TRUST – Threats from other people undermine one’s authenticity, freedom, initiative, relationship and openness. For optimum collective intelligence, we should face significant challenges together in a context of minimal threat from each other. This sense of safety can be generated initially by culture, by agreements and by facilitation, and it grows through sharing and living safely through vulnerability.
DISCERNMENT – High intelligence requires high ability to discern differences, similarities and relevance, and to weigh potential outcomes in light of values and goals. Diversity (and other factors), used well, can enhance collective discernment by reducing blind spots. (Qualifier: To maximize the benefits of diversity, we can use “relevance-plus” which means including the full appropriate range of relevant information, inquiries, options, participants, etc., plus — ideally — some that are random or of borderline relevance.)

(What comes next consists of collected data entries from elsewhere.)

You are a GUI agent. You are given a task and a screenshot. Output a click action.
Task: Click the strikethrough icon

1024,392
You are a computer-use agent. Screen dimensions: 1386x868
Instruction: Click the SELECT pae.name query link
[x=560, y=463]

CHAOS/ORDER – Too much chaos destroys through dispersal. Too much order destroys though inflexibility. Life gravitates to the realm between order and chaos. Collective intelligence requires a healthy balance of order and chaos (structure and freedom, predictability and creativity, knowledge and uncertainty, convergence and divergence, etc.) or dynamics through which each can evolve into the other.
APPRECIATION OF COMPLEXITY – Diversity of data and information invites us to confront a more complex picture of reality. Seeing this as a resource — instead of resisting it through comfortable oversimplifications — is a resource for collective intelligence. This includes an ability to hold multiple-viewpoints, both/and logic, a tolerance for ambiguity and paradox, and insight into the fractal nature of reality in which patterns (including opposites) can contain each other at different levels of observation. It also involves contextual sensitivities such as cultural contexts, systems thinking and what we might call “depth of field” — deep time, deep place, deep causality, deep humanity, deep ecology, deep psychology, etc. — which strive to expand comprehension outwards towards the ideal “whole picture.” Visual representations that bring some coherence to complex situations, possibilities or arguments can provide a common ground for collective encounters with complexity.

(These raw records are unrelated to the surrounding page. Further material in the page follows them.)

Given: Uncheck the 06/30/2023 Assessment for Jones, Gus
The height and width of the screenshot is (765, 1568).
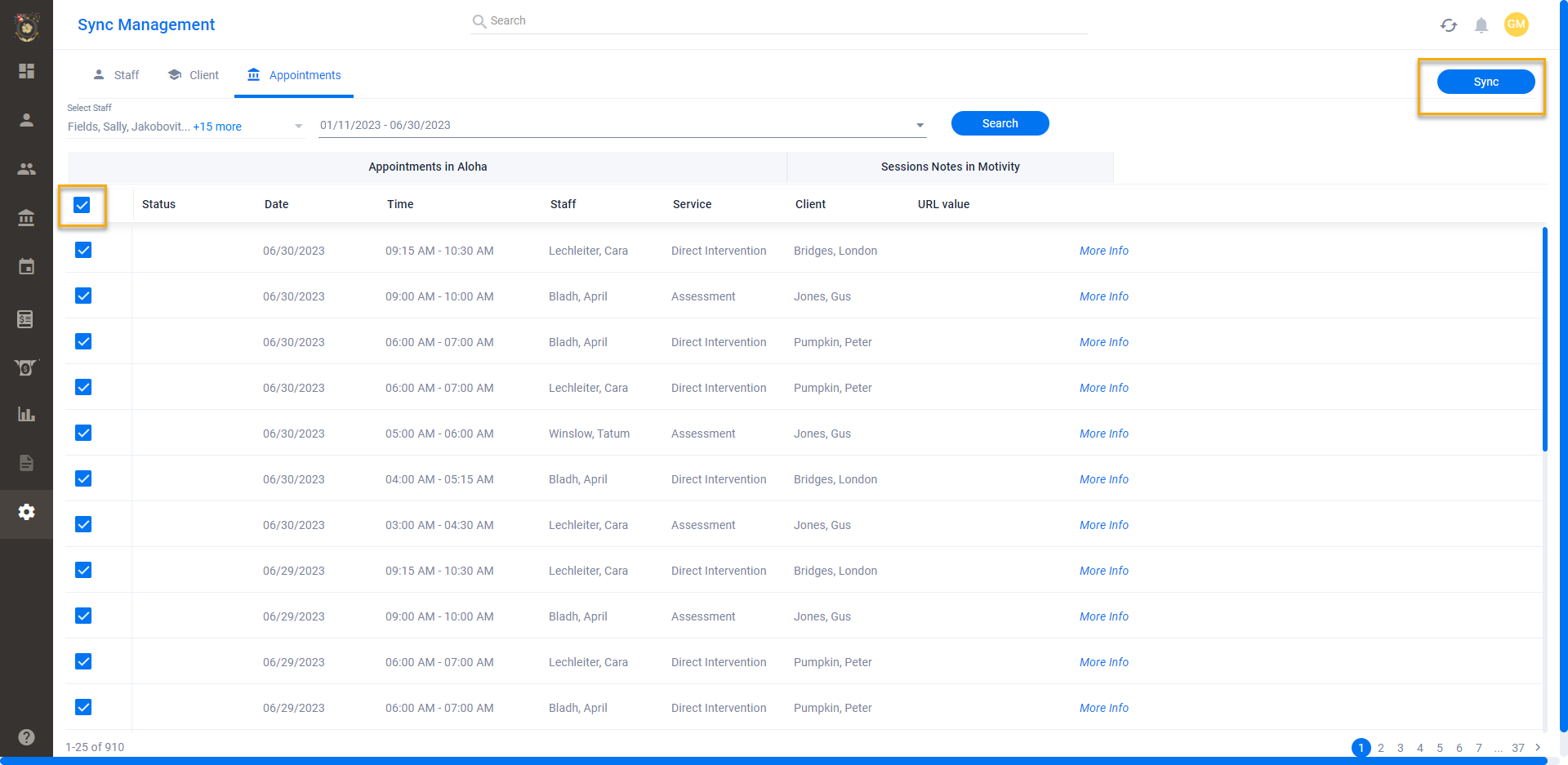Looking at the screenshot, I should (x=82, y=296).
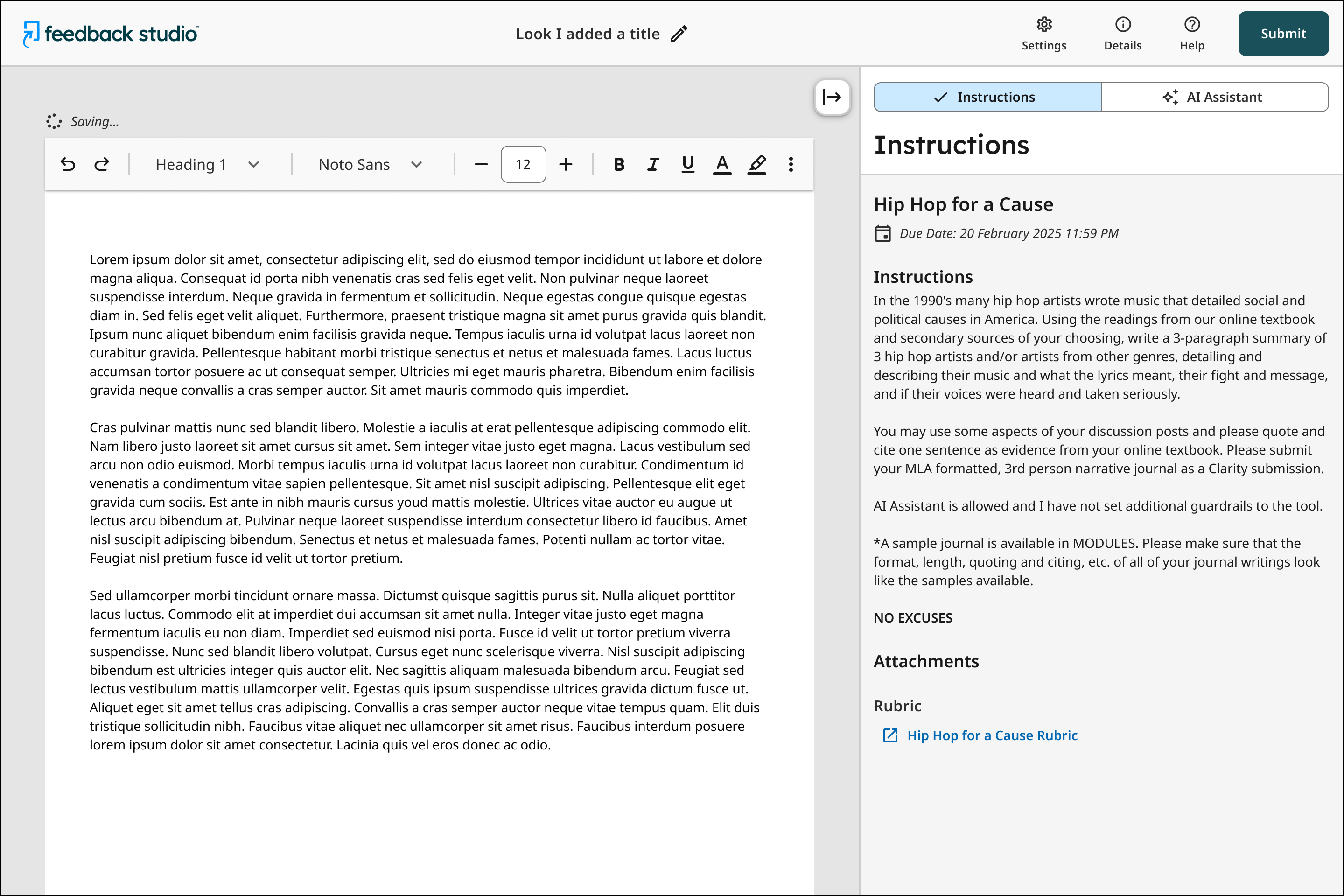1344x896 pixels.
Task: Toggle bold formatting
Action: point(619,165)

FEEDBACK – Learning from experience involves outputs feeding back as inputs, especially feeding back the results of action as information for reflection or correction. All intelligence needs this dynamic, but it is particularly vital — and possible — with collective intelligence, thanks to the presence of multiple viewpoints and collective means for gathering feedback.
POSSIBILITY-TESTING – Any means that can be used to help people consider diverse options and scenarios in light of their values and goals can enhance collective intelligence. This includes not restricting deliberations to one or two proposals and pro/con thinking, but openly exploring choices and their consequences.
PEOPLE FEELING FULLY HEARD – More than anything else, this opens people up and reduces dysfunctional assertiveness and defensiveness. It is essential for dialogue, and some facilitation methods focus on it.
POWER EQUITY – If any parts or members of the collective have the power to dominate the system, the chances are high that diversity, information, freedom, feedback and many other factors needed for collective intelligence will be degraded. Social power comes in many forms which cannot be mechanically balanced, but the non-domination test can warn us when we have wandered too far from equity. In democratic political systems, this factor can be addressed by making any necessary concentration of power answerable to those over whom it is exercised.